67.  The Court thus finds that the domestic authorities have failed to conduct a proper investigation into the hate-motivated ill-treatment against the relevant twenty-seven individual applicants. There has accordingly been a violation of Article 3 under its procedural limb read together with Article 14 of the Convention. 

73.  The Court thus finds that all the risks associated with the IDAHO event were fully known in advance to the domestic authorities (see, in this connection, Primov and Others v. Russia, no. 17391/06, § 150, 12 June 2014), and that they were consequently under an obligation to provide heightened State protection (see Aghdgomelashvili and Japaridze, cited above, § 47). Despite this exacting obligation and the full knowledge of the risks, the authorities’ response to the gravity of the situation was merely to deploy unarmed and unprotected police patrol officers who were supposed to contain the tens of thousands of aggressive people by forming thin human cordons. […] 

75.  […] There are also images filmed by independent journalists which suggest that not only did the police not resist the breaking of the cordons in some instances, a number of police officers even encouraged the counterdemonstrators to do so. Furthermore, the Court finds it particularly striking how certain senior officials of the Ministry of the Interior remained passive in the face of the threats to public order and even constitutional order unabashedly proffered by the organisers of the counter-demonstration. Thus, on the basis of the available video evidence, as well as the individual accounts of each of the twenty-seven applicants, the Court finds it established beyond reasonable doubt that the police in some places opened up the cordon for the counterdemonstrators and in others remained passive when the counterdemonstrators started to break the cordon. 

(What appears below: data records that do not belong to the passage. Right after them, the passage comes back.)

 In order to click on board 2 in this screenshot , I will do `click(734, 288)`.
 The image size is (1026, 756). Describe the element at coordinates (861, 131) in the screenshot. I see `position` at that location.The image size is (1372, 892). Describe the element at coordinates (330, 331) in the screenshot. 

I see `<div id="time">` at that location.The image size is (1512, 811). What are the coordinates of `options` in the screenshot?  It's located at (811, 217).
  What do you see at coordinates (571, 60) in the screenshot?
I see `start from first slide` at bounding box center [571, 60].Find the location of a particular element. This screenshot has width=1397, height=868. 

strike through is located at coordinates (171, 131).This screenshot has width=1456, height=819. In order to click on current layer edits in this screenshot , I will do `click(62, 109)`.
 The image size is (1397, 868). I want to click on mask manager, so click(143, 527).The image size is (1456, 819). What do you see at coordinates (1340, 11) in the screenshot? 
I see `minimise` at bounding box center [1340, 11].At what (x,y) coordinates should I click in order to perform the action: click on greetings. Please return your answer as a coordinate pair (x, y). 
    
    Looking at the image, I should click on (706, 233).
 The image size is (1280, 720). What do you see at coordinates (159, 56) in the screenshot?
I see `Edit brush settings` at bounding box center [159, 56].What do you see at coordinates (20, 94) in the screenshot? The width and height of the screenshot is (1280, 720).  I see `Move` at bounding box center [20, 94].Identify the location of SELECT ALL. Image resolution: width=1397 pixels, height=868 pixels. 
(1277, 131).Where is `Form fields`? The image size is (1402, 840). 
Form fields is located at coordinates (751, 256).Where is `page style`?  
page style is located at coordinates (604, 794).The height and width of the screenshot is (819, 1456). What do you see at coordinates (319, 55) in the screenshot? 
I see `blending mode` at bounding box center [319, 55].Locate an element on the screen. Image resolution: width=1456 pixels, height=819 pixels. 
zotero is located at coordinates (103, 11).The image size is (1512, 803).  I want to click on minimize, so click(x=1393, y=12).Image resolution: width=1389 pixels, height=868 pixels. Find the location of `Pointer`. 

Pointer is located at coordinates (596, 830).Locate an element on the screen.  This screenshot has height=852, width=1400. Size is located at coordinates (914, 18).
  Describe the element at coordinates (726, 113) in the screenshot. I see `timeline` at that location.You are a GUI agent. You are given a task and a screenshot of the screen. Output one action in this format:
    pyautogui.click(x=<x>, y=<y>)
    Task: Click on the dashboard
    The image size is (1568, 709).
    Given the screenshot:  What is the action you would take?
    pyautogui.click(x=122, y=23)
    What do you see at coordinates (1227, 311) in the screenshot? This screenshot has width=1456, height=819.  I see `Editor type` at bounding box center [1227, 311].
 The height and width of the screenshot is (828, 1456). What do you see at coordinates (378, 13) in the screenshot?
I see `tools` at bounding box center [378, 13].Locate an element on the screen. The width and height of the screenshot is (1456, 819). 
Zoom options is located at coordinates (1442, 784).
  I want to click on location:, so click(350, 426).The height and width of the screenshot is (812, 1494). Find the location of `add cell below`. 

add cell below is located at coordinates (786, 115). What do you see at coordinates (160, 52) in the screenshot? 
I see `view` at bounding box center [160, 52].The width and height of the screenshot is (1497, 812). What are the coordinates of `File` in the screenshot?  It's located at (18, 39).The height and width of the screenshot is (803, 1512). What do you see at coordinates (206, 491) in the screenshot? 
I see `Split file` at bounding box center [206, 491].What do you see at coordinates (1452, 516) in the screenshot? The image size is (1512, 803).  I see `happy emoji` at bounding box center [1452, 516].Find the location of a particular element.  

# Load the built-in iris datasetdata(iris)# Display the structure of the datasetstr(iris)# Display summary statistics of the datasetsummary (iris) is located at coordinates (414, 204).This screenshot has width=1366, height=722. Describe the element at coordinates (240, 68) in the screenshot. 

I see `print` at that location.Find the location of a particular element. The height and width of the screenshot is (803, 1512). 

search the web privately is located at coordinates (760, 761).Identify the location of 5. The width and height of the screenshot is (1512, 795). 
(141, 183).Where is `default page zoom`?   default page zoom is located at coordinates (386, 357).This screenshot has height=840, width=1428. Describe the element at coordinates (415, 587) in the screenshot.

76.  Furthermore, the Court, referring to its finding above about the failure to conduct an effective criminal investigation into the violence committed against the participants in the IDAHO event, and in particular the failure to investigate the prejudice-based motives underlying the private individuals’ acts, points out that this procedural failure contributes to official acquiescence or connivance in hate crimes (see, as a recent authority, Beizaras and Levickas v. Lithuania, no. 41288/15, § 155, 14 January 2020, and also the references cited in fine of paragraph 63 above). Indeed, the Court cannot exclude the possibility that the unprecedented scale of violence committed against the participants in the IDAHO event on 17 May 2013 was conditioned, at least in part, by the domestic authorities’ failure to secure a timely and objective criminal investigation and punishment of the perpetrators of comparatively less violent attacks on the LGBT community during the previous year’s IDAHO event on 17 May 2012 (see Identoba and Others, cited above, §§ 75-78). The passivity of the authorities in the face of the violent acts committed on 17 May 2013 is regarded as having contributed to the subsequent proliferation, which is well-documented, of hate crimes against the LGBT community (see paragraph 44 above). 

78.  In the light of the foregoing, having regard to the respondent authorities’ failure to effectively take operational preventive measures aimed at protecting the IDAHO event from the violent counterdemonstration, the indications of official acquiescence, connivance and even active participation in individual acts motivated by prejudice, the Court concludes that there has been a violation of Article 3 under its substantive limb read together with Article 14 of the Convention.